L’ancien ministre du Plan dans le gouvernement intérimaire, Augustin NGIRABATWARE, arrêté en Allemagne après avoir bizarrement échappé à une interpellation en France, vient de voir sa peine ramenée à trente ans de prison dans son procès en appel au TPIR. L’important est qu’il ait été reconnu coupable d’avoir participé au génocide. Il restera maintenant au Tribunal d’Arusha de terminer les derniers procès en appel, dont ceux de madame NYIRAMASUHUKO et de son fils Shalom NTAHOBALI. Le TPIR devrait fermer ses portes au milieu de l’an prochain si les délais sont respectés. Voici de longues années qu’on nous annonce sa fermeture…
Des bilans du fonctionnement de cette institution internationale ont déjà été tentés. Gouffre financier, magouilles, procès interminables… il y aurait beaucoup à dire. Nous laisserons les analystes faire leur travail. Le TPIR aura au moins eu le mérite d’exister et de condamner une soixantaine de « gros bonnets » du génocide des Tutsi. On peut convenir que c’est peu quand on connaît le nombre de personnes soupçonnées d’avoir participé au génocide et qui ont échappé ou échapperont à la justice. Pour rappel, près de trente dossiers sur le bureau des juges d’instruction du pôle crimes contre l’humanité au TGI de Paris, toujours à l’initiative d’associations comme le CPCR qui ont dû se porter parties civiles et sans le travail desquelles aucune poursuite n’aurait eu lieu en France. Un seul procès en 20 ans, celui de Pascal SIMBIKANGWA condamné pour génocide le 14 mars dernier. Il a fait appel! Et tout cela avec des moyens financiers quasi inexistants pour les parties civiles. Tant d’argent dépensé à Arusha! Deux poids, deux mesures. Le Conseil de sécurité, qui a mis en place le TPIR, ne pourrait-il pas prévoir maintenant de consacrer une petite partie de l’argent qu’il ne dépensera plus pour soutenir le travail des plaignants dans les instances judiciaires nationales? C’est une simple suggestion, probablement naïve, mais comment va-t-on pouvoir continuer à assumer la mission que nous nous sommes donnée sans un minimum de moyens pour financer notre combat pour la justice.

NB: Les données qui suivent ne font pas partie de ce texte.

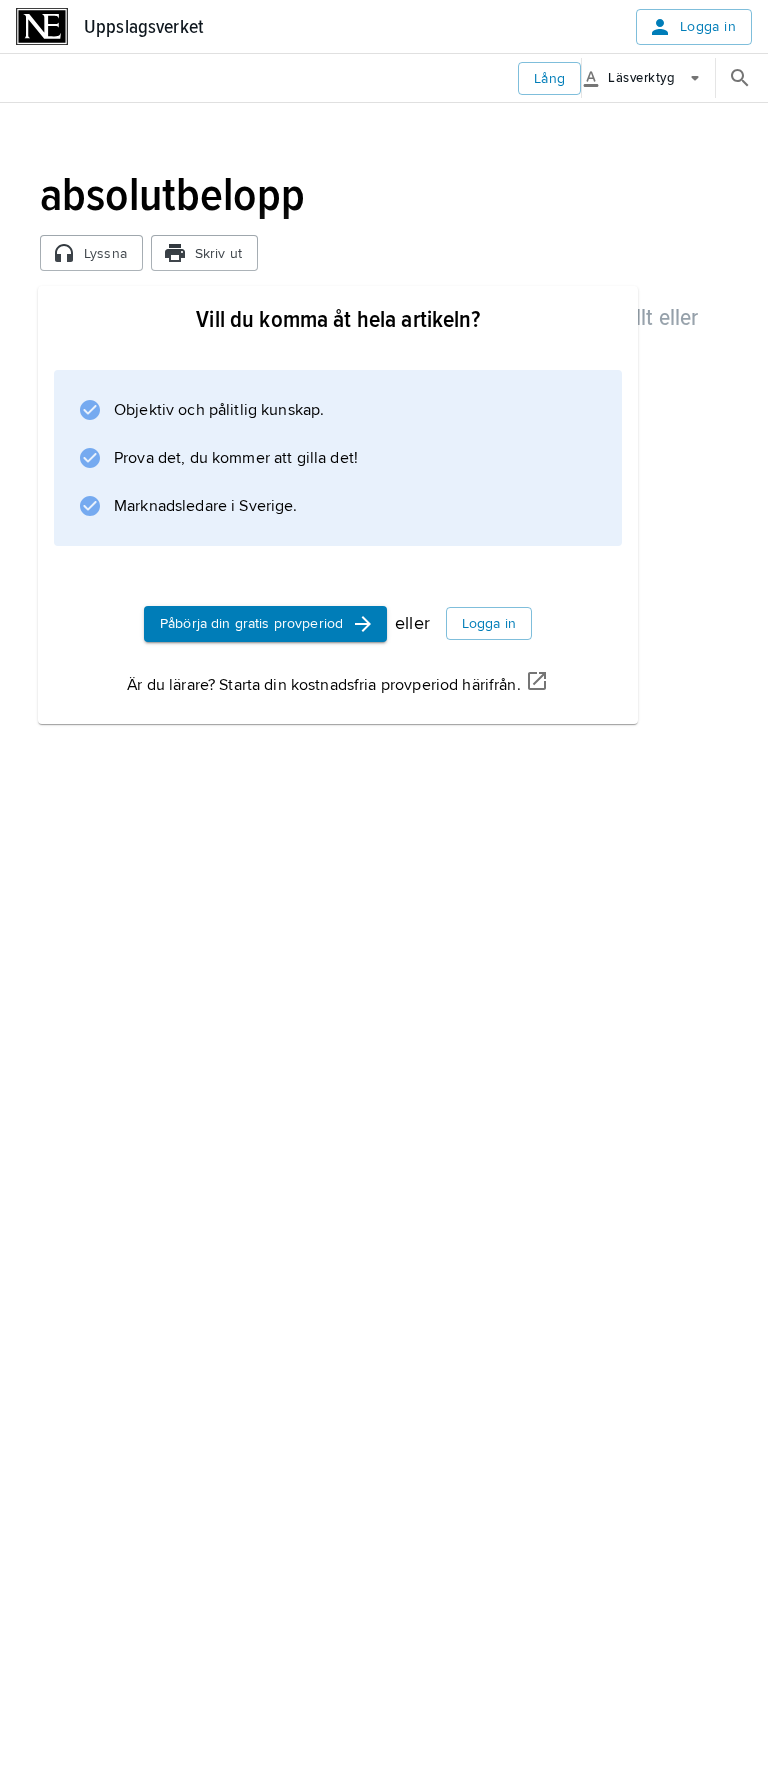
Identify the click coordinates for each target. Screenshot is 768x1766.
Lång (550, 78)
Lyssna (105, 253)
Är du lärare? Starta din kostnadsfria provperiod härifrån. (323, 685)
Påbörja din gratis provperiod (251, 623)
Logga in (708, 26)
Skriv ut (218, 253)
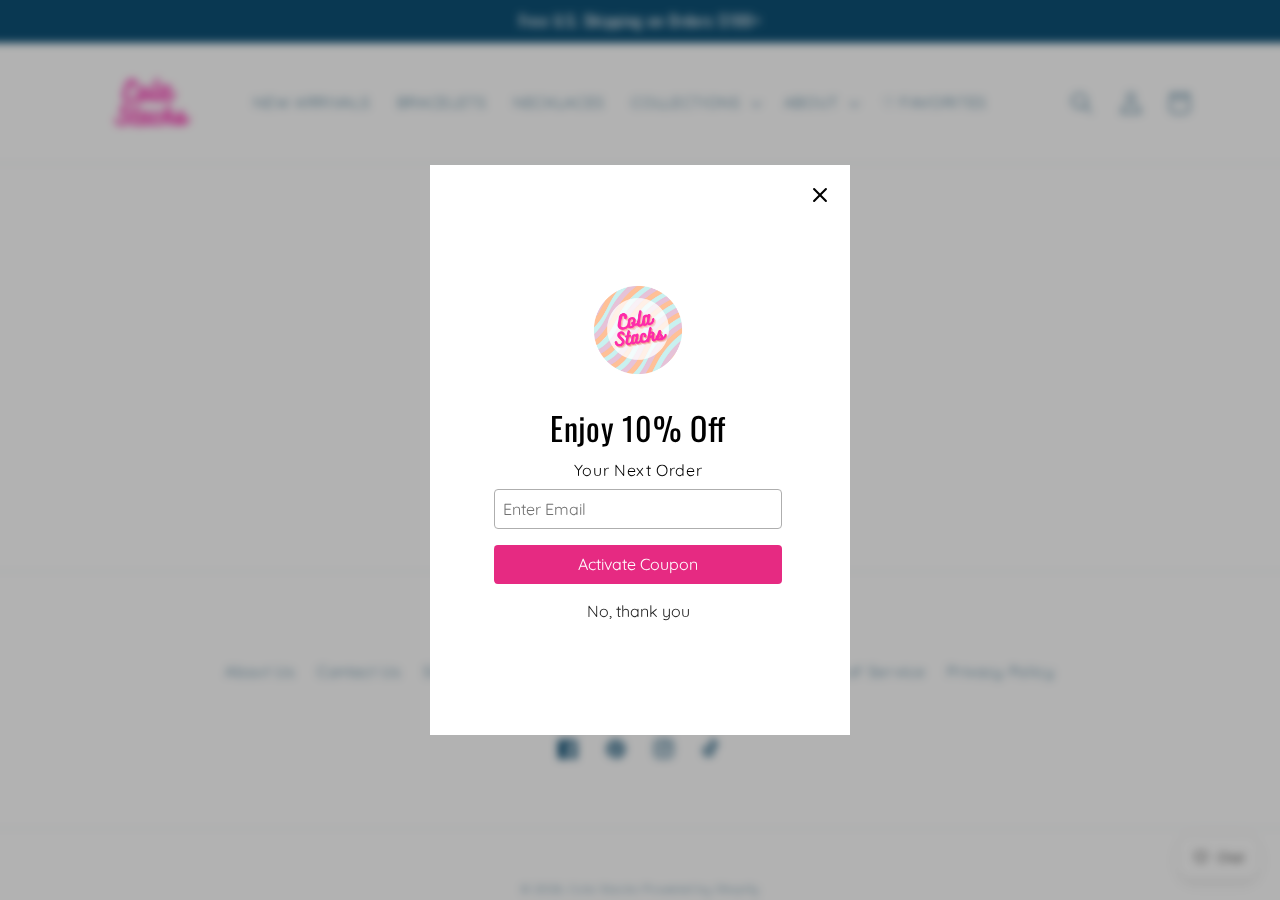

Près de trente dossiers en France, mais il pourrait y en avoir probablement quatre fois plus. Beaucoup de personnes qui ont échappé à la justice à ce jour, et qui se sont refait une virginité, continueront probablement à vivre dans la plus totale impunité. C’est choquant mais c’est la vérité. Dans l’état actuel des choses, nous ne pouvons pas faire plus. C’est la limite des combats quelque peu « solitaires » même si nous devons reconnaître le rôle irremplaçable de tous ceux qui nous soutiennent. Il faudrait être encore plus nombreux si l’on veut que notre pays, la France, ne devienne pas définitivement une « terre d’asile » pour des personnes soupçonnées d’avoir commis le crime des crimes, celui de génocide. Nos responsables politiques ont souvent répété qu’il n’en serait rien. Nous ne demandons qu’à le croire. Mais les paroles lénifiantes ne peuvent nous satisfaire: nous ne croirons qu’aux faits. Et nous sommes loin des beaux discours. Nous continuerons à nous battre jusqu’à notre dernier souffle mais le travail n’est pas terminé et ne le sera probablement jamais. Nous continuerons à nous battre pour rendre leur dignité aux victimes et à leurs familles.